A primeira personagem principal a morrer foi a Agente Kate Todd, no final da segunda temporada. Na quarta temporada foi a vez da Agente Paula Cassidy. A Diretora Jenny Shepard foi morta na quinta temporada. Na décima temporada sobrou até pra Jackie, esposa do Diretor Vance, que foi morta em casa, durante um ataque. Na 12ª temporada, foi a vez de Diane, ex-mulher, de Gibbs ser morta. Fato curiosamente mórbido: Diane foi morta da mesma forma que Kate. E, pra terminar, no final da 13ª temporada, ficamos sabendo da morte de Ziva (a atriz Cote de Pablo deixou a série no início da 11ª). Desde que havia deixado o NCIS, Ziva vivia em Israel, em uma vida, aparentemente pacata, até um ataque terrorista tirar sua vida e, por consequência, revelar a Tony que os dois tinham uma filha juntos. Mas enfim, o foco não é esse…rsrsrs! A questão é que NCIS também matou seis personagens femininas principais.
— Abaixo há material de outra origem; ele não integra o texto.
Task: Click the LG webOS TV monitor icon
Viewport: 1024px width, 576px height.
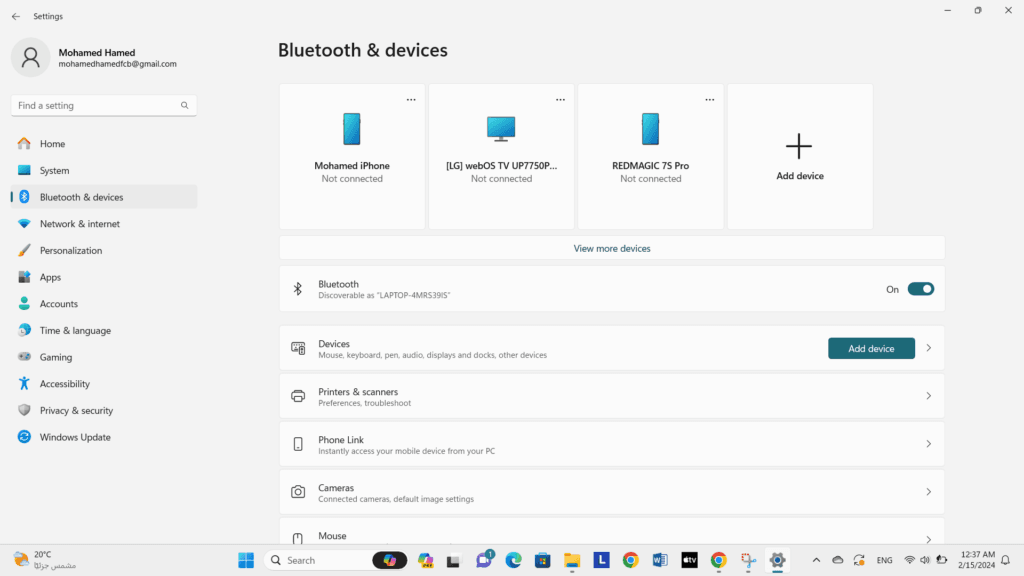Action: [x=501, y=129]
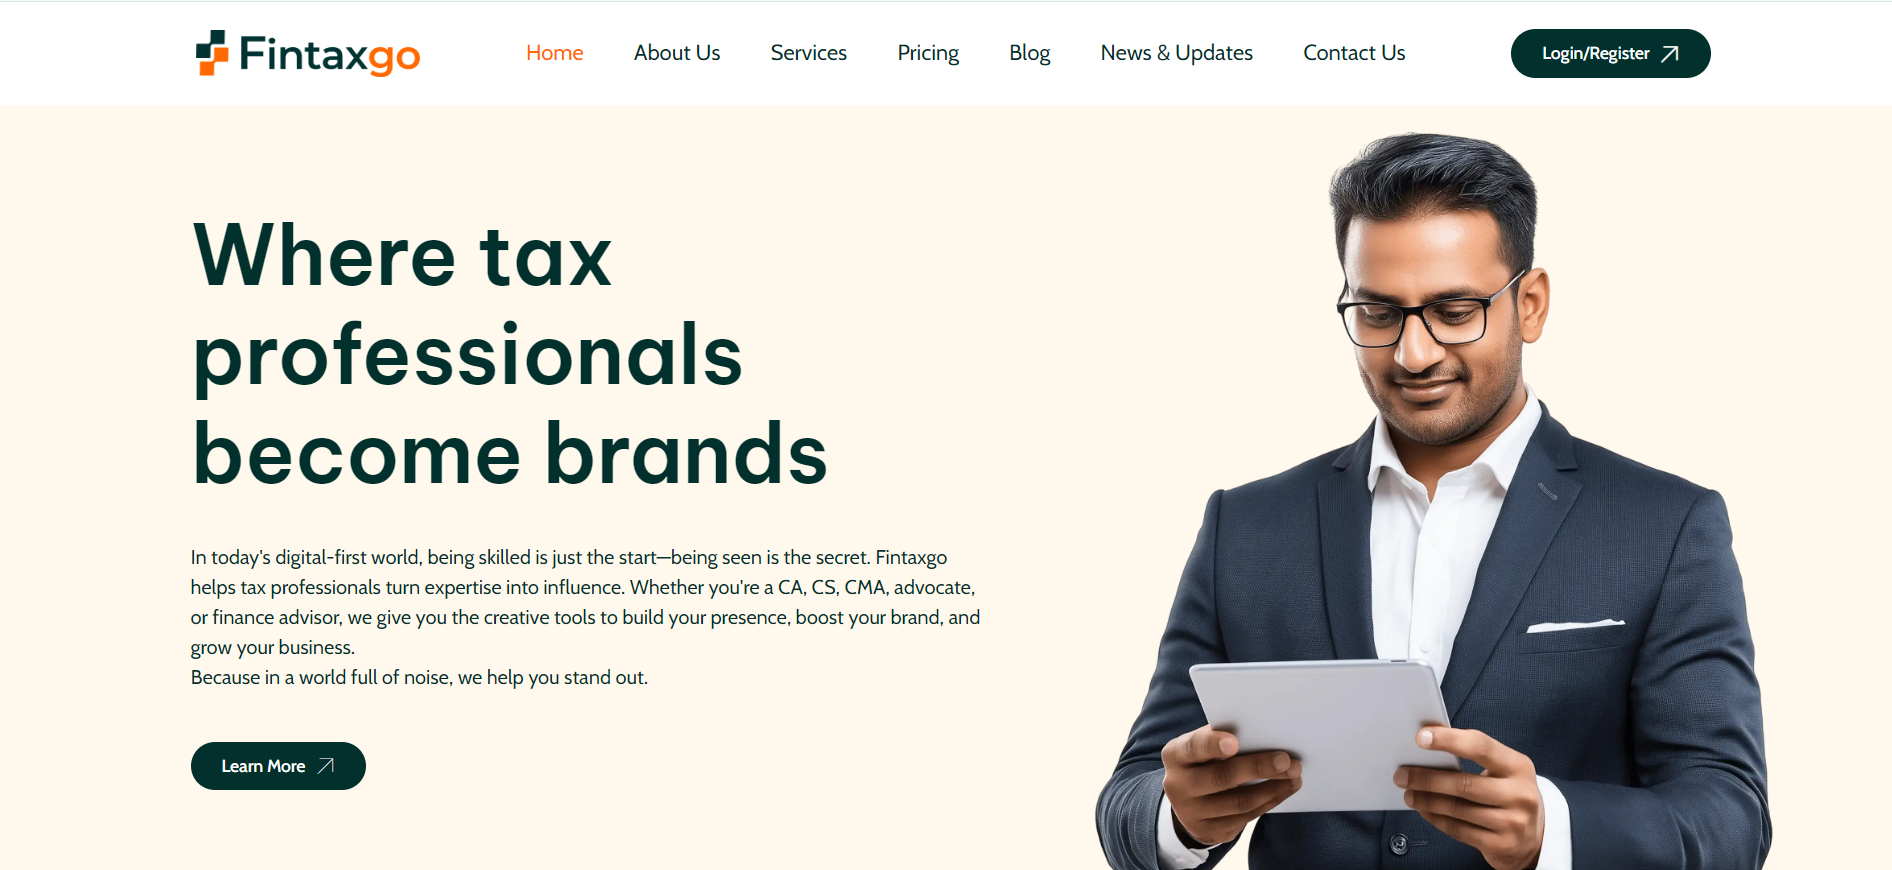The image size is (1892, 870).
Task: Click the line "Because in a world full of noise"
Action: pyautogui.click(x=419, y=677)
Sim, eu posso estar problematizando, eu tenho a tendência a fazer isso, mas eu não posso evitar me perguntar por que ainda incentivamos estereótipos machistas ou porque tantas personagens fortes são mortas em suas séries.
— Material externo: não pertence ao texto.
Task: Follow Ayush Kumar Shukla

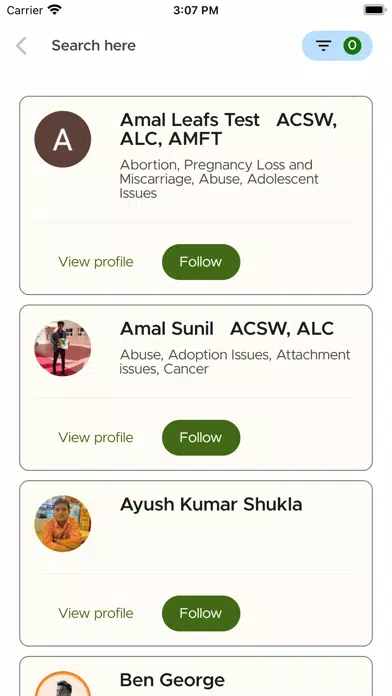Action: tap(201, 613)
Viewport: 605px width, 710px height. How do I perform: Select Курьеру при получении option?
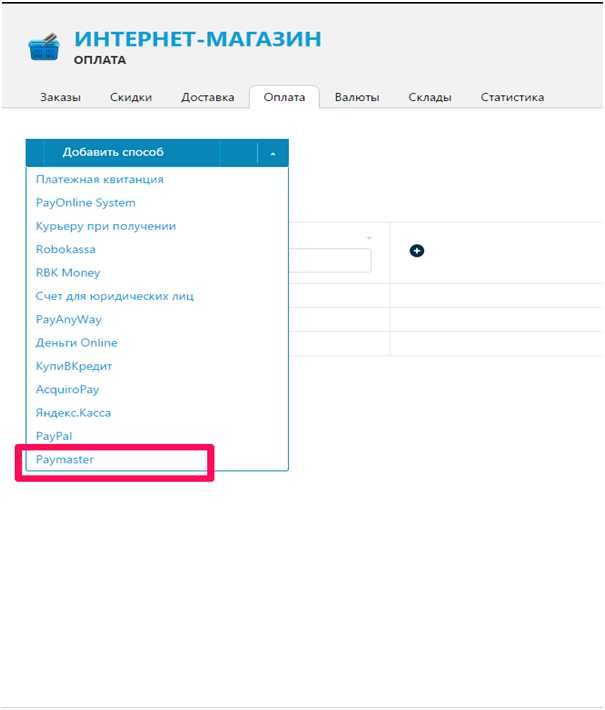[105, 226]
Mas não temam, por nem tudo está perdido. Enquanto continuamos vendo as mesmas coisas se repetindo na telinha, por trás das câmeras as coisas estão mudando e pra melhor. Cada vez mais temos mais mulheres showrunners, mulher na produção de séries e mulheres na direção. Ellen Pompeo e Chandra Wilson já comandaram o show por de trás das câmeras em episódios de Grey’s Anatomy. Chandra, inclusive, já dirigiu um episódio de Scandal. Ainda em Grey’s Anatomy, Debbie Allen, a Dra. Katherine Avery, já comandou diversos episódios e ainda pretende incluir mais em seu currículo como diretora. Amy Poehler dirigiu três episódios de Parks And Recreation. Mindy Kaling dirigiu um episódio de The Office. Emmy Rossum esteve por trás das câmeras em um dos episódios de Shameless, assim como Zooey Deschanel, que comandou um episódio de New Girl. Kerry Washington fez sua estreia atrás das câmeras em um dos últimos episódios da temporada final de Scandal. Enquanto Gina Rodriguez dirigiu um episódio da quarta temporada de sua Jane The Virgin.

A conclusão dessa coluna? Sim, ainda há um machismo camuflado, escondido no meio das produções de TV, mas estamos caminhando, estamos quebrando esses estigmas, derrubando essas barreiras diariamente, até que haja cada vez mais igualdade.

Então, o que você acha disso tudo? Há um machismo escondido na TV? Ou faz tudo parte uma grande problematização? Vamos debater! Deixe seu comentário.